Another case in point is the Hail Mary, even more compact at 7 lines & 42 words. Did you know that was the result of a very long process of making it memorisable for recital in the Rosary? The first written Hungarian text, O Magyar (Old Hungarian) Lamentation of Mary was the transcription of a Latin sequence (sung poem) depicting Mary at the Calvary. Informal discussions among linguists at a Zolnai Bela conference suggested that prayers were distillations into compact memorisable form or previous longer text: might that Lament been an distant parent of the Hail Mary?

By distant I mean unrecognisably so: The same Zolnai Bela suggested the link between Finnish and Hungarian — basically common roots for words relating to the earlier nomadism, then separate roots for words to do with fishing by Finns near Baltic Sea vs. pastoral Hungarians in Pannonian Basin, after their migrations separated — but this goes back into the language development roots… but Finns won’t understand Hungarians and vice-versa!

Another example comes from my year in Kuwait, where a blogpost on Languages and Mores contrasted earlier merit-based with later Common Law based practices. To further elaborate, Islam which codifies social pratices and law as well as relgion, developed since rougly 600AD on a separate path from Europe, where Common Law, Democracy and the Industrial Revolution developed since roughly the end of the Roman Empire.

Did you know that the begining of Islam and the end of the Roman Empire are just over a century apart, 135 years to be precise? Respectively 610 for Mohammad (Wikipedia) and 475 for Roman abdication (Wikipedia).

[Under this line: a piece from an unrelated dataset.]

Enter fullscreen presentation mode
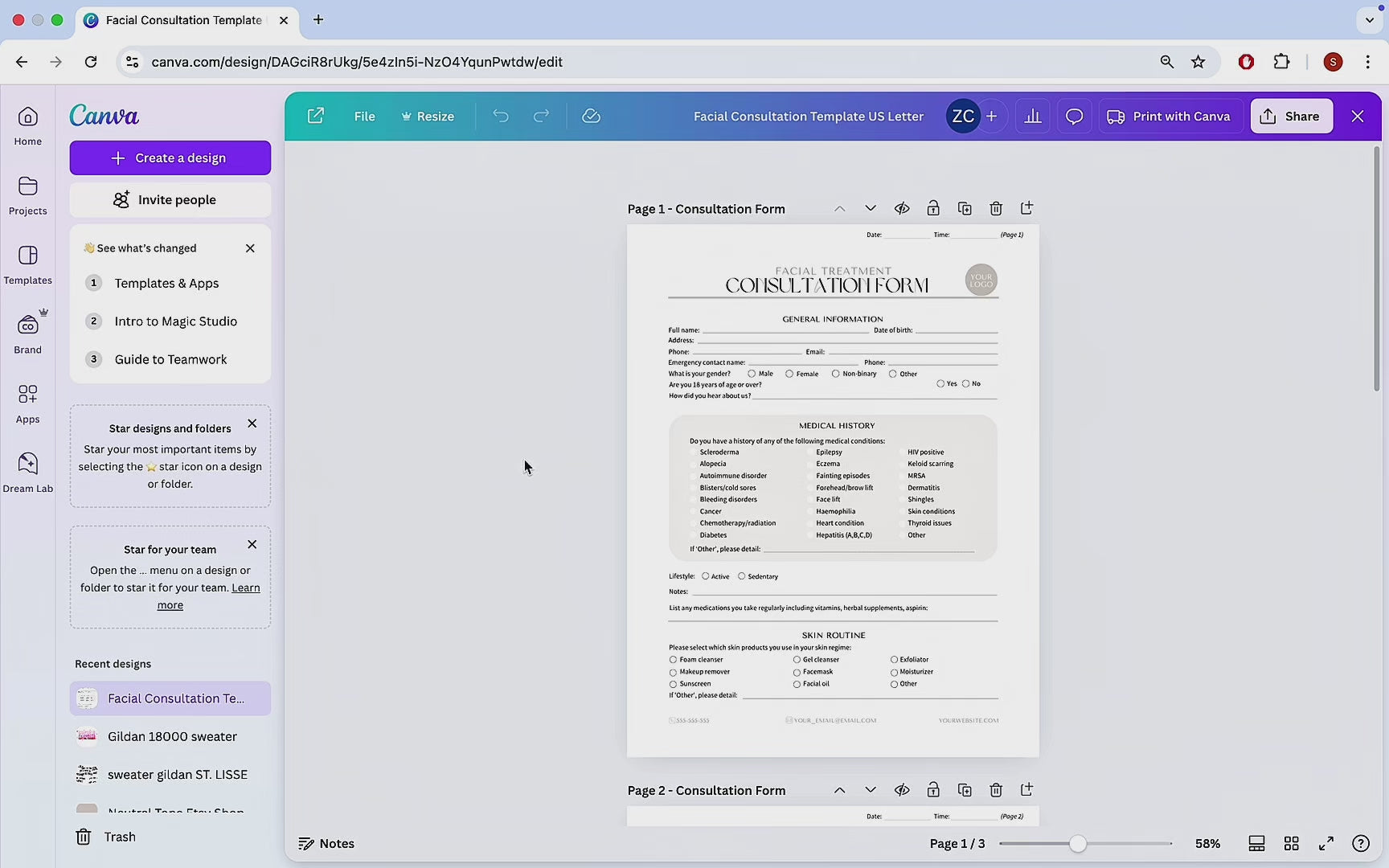 coord(1325,843)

The Gulf region was basically trading between W Asia and the Mediterranean, pearl-fishing locally and timber trading down the E African and W Indian coasts (see §5 in my Kuwaiti blog) until the oil boom hit starting early 20th century (1908 in fact, British Library). That is when the global geopolitics really kicked into gear, with the colonial division between the British and the French during WWI (Wikipedia) and the birth of Arab states at the outset of WWI (end §3 in my Kuwaiti blog). In other words, the Gulf region had a scant century to aborb 1500 years of development in Europe: the millennial-and-a-half distillation of socio-historic processes can simply not be compressed into a century… no wonder importing democracy into the Middle-East has largely been a failure!

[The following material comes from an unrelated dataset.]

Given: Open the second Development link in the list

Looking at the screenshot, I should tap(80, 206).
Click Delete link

All this is to say that customs and religion are long-term distillations of practices and faith over millennia. And while they’re not perfect by any means, are a few centuries of scientific discoveries that eclipsed religion going to improve customs developed over millennia? Quite the contrary… we cannot even tackle the current climate emergency with all the facts to hand… but none of the political will to do so! I argued in previous posts indexed at the top, that science in not enough, faith is needed in addition, and the two are not incompatible.